The pastor takes his stand by the foot of the grave. Another sermon, I think to myself in dismay. I could be kicking ball with my friends if it weren't for my father's funeral. So I sit tight and listen to what the man of God has to say about the deceased. He clears his throat with a cough, “Beloved brethren and sisters. We are gathered this morning to give farewell to Jobe Dhliwayo …” he started his speech and lost me at “Jobe Dhliwayo”. So that was his name, Jobe. That means I'm not a Moyo like mother but a Dhliwayo on the portrait by the graveside. I look at the picture once more and shiver. Its not that cold but the resemblance is inevitable to the familiar face I see every morning in the mirror. Thrills can't help but take a trip down my spine. A piercing shrill from a seemingly disturbed woman in black dress draws me back to the pastor's eulogy. I'm sure she is the widow.

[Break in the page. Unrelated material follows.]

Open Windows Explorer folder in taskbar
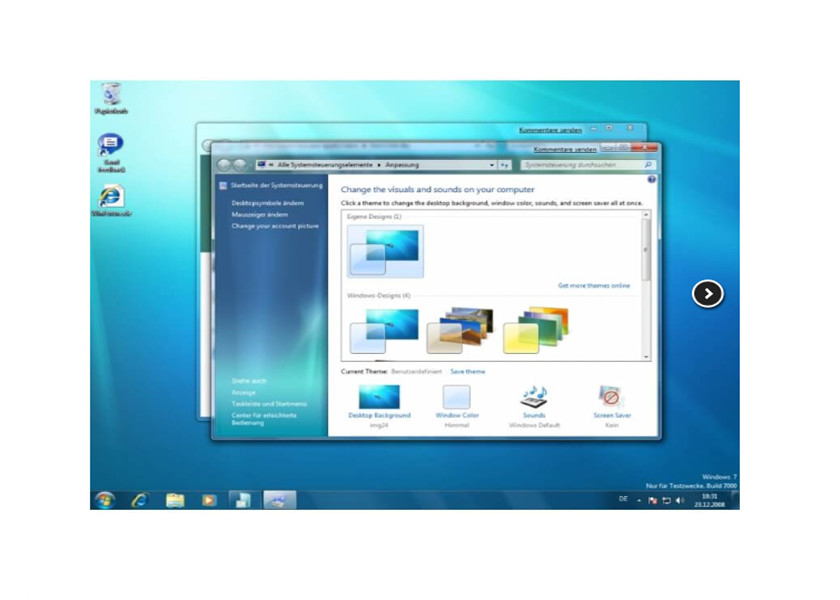This screenshot has width=840, height=600. pos(175,499)
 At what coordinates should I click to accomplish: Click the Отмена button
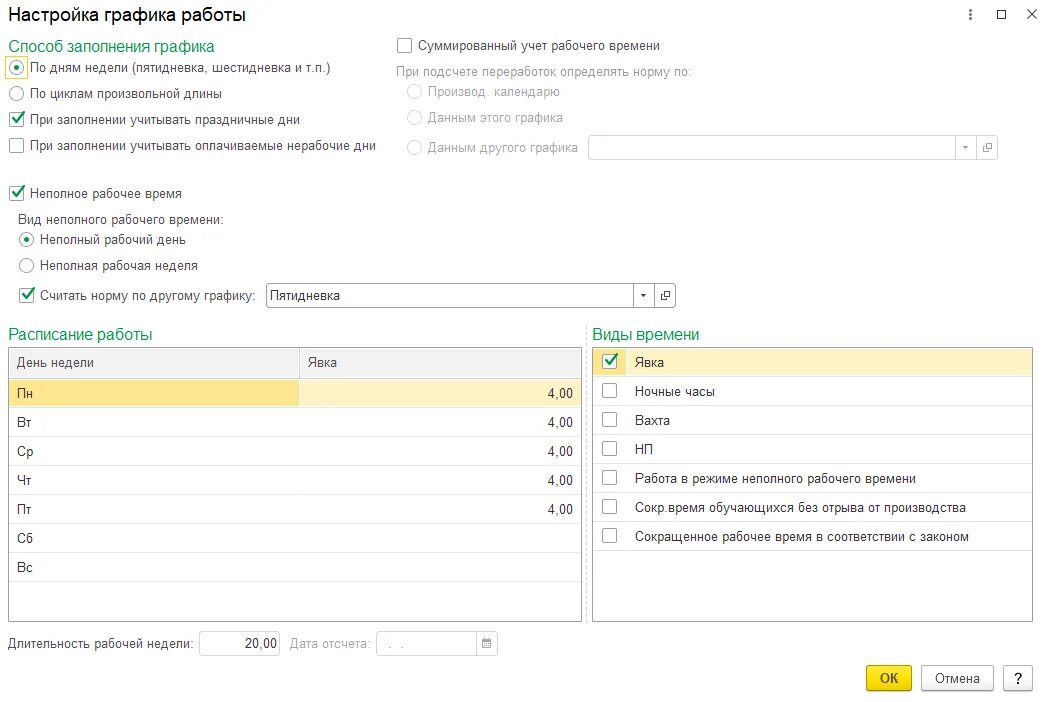957,678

I thought funerals were all sad and discreet, but the women behind us prove it is a good place to brew gossip. From what they say the deceased and the widow never had any children. No wonder she is grieving this much, she has no souvenir. Some elderly women comfort her to calm sobs; her wailing had disturbed the pastor.

“He had been a good, kind loving man…” the pastor continues. I'm pulled back to my thoughts of this stranger mother says is my father. A good man who has never sought his son? What good was he if he never bothered to be part of our lives? What loving man never marries a woman he impregnates? “…like a plant sewn in good land he had strong morals and a good foundation in the Lord. Like we all know some trees yield and some don’t. Jobe was a fruitless tree but his efforts of hard work flowered in other areas of his life”, I can't listen to more. I do not mean to steal the show but it seems no one in this funeral knows about me. Not even the pastor or the widow.

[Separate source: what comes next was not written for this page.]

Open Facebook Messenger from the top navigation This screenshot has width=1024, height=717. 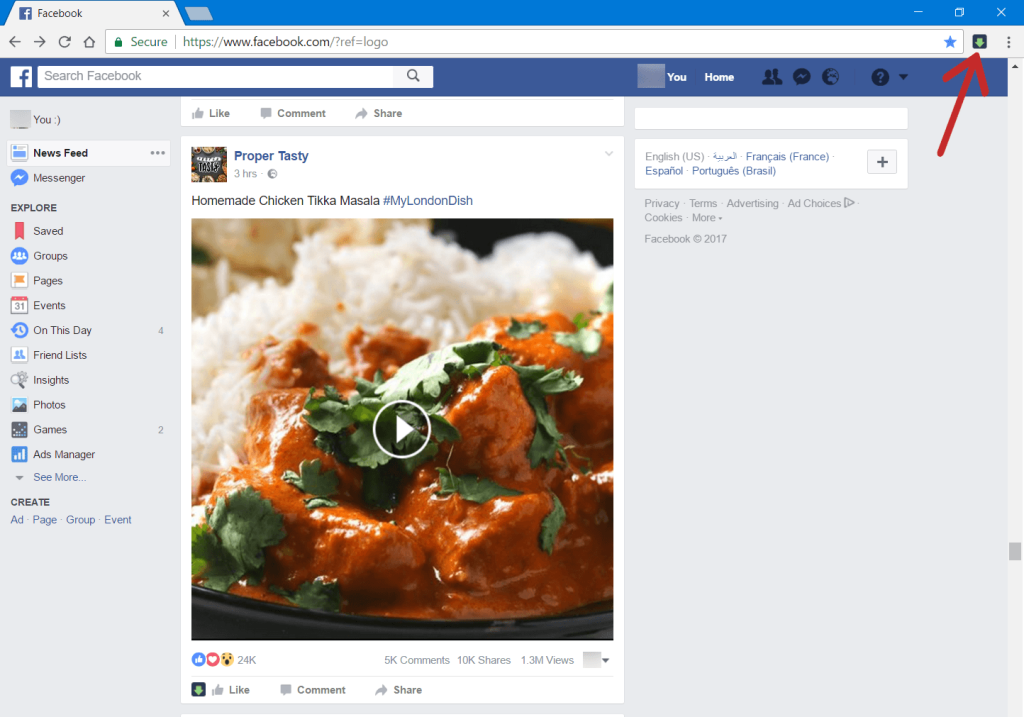click(801, 76)
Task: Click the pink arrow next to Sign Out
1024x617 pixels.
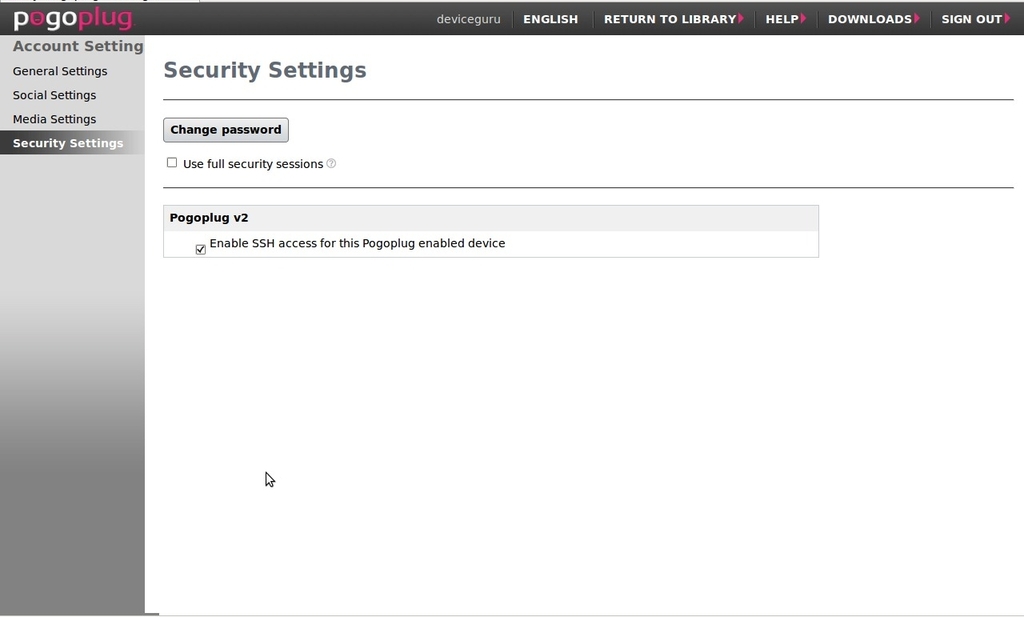Action: (1007, 18)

He must have been ashamed of me and my mother. They think he was barren,” a fruitless tree” yet I am here at his funeral. I look at mother; she is crying her sighs have turned to sobs. I'm more confused. I do not understand why a woman who had never told me I had a father would seem to care at his funeral. I storm away from her embrace to the trees in tears. Mind you I'm not grieving this stranger's death but hurt he never cared. She comes after me to console me and I blurt out “i hate him”. Mother weeps and shocks me once more, she had never told Jobe about my existence. He did not know about me and is laid to rest with the ignorance of his fruitfulness.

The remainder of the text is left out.